So, it’s New Years Eve.
Every new year, since I first came to Alaska, has marked profound changes in my circumstances and in my dreams. This is the first time in many years that I’ve spent this transition away from old friends – my heart’s family. In fact, at the moment, I’m completely alone except for my dog. If I can’t be with loved ones, I’m glad to be by myself. There’s a little extra gravity to sitting and thinking and writing alone. Later on I’ll go get Geoff and we’ll go to the community hall and join the fiddle dance, but for now I’m free to sit here in perfect silence and consider.
It’s been a year of changes around here: Congress voted to open ANWR and Arctic Village got cell service.
There were some pretty great achievements: The inservice snowmachine trip last March, the school play, learning to skijor with Daazhraii, the Christmas party, the river trip, dipnetting our limit on the Kenai, finally getting the Bravo running properly, doing stained glass with the art class, reading Harry Potter aloud to the elemiddles, that time I got my tongue stuck to an axe-head and then unstuck.
I was in town last week, mostly to take the GRE, but also to do some shopping. When the plane took off yesterday morning, I slipped back to my first flight to Venetie. We flew over a dawning Fairbanks where the streetlights were painting the parking lots and roads with pale pink circles, the Chena was steaming, everything was smoking and billowing in the cold, catching the little light of the almost-sunrise, and the lights of town were golden. It was exactly as I remember it from that first time, three years ago, when I was hurtling headlong and helpless into the unknown.
This time looked the same on the outside, but it felt entirely different. I was going home in a plane full of familiar faces, not alone into some unknowable adventure.
In that first year, I left things behind and began from scratch.
In the second year, I found my feet and my skis and a kind of real happiness.
This year, I grew strong and brave. I have learned to navigate on the rivers of the interior, I have camped alone in the winter, I have been stuck in overflow, I have chosen trees and cut them down and chopped them into firewood, I have learned to flush the fuel lines/grease the shaft/change the spark plugs/replace the pump and filter, I have slept on a bed of spruce needles fifty miles from anywhere at forty-five below.
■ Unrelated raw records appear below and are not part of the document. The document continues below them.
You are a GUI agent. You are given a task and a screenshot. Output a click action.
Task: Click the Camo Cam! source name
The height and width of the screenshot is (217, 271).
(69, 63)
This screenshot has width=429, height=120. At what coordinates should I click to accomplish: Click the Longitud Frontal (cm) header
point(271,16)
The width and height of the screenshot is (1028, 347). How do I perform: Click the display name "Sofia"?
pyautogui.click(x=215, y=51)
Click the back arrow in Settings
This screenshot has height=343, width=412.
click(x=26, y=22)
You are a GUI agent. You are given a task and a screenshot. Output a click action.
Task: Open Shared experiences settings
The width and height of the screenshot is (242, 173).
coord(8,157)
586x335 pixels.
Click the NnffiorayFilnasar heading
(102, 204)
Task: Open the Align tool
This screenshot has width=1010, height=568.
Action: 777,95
This was the year of Daazhraii:
This was the year of Lyra:
This was the year of firewood:
I have been able to look forward and outward this year. I am applying to graduate school. I am counting down to the release of this year’s state land sales brochure. I’m daydreaming about the rivers I will explore in Lyra, the chickens I will raise if I wind up living in Fairbanks for a while, the cabin I want to build somewhere remote some day.
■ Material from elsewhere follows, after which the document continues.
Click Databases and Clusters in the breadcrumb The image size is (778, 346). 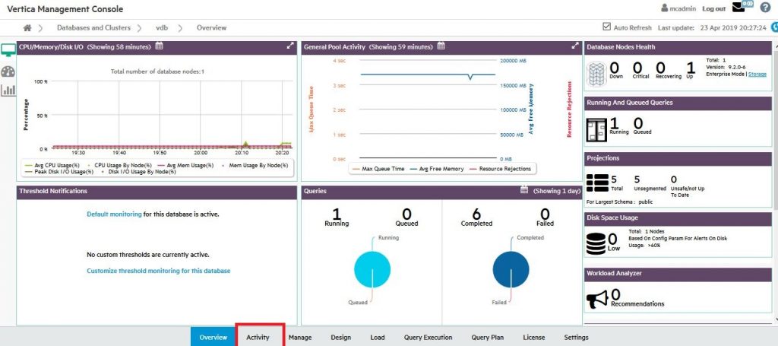point(95,28)
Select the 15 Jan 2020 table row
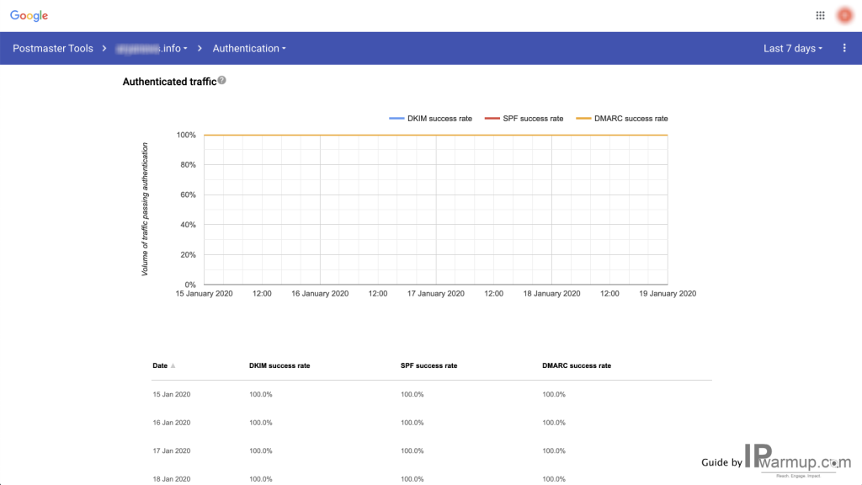Viewport: 862px width, 485px height. 432,394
It’s a good view, this teetering on the the brink of new things. I can see the sun coming up on some pretty great stuff, and this new year’s full moon is lighting up the things behind and around me that make my life awesome: students who are beginning to come into their own, a dog who makes everything sunshine, a fella who is maybe even more independent than I am, friends who are orbiting the same sun, mountains and miles of snow, and a community hall that is even now beginning to fill up with dancers.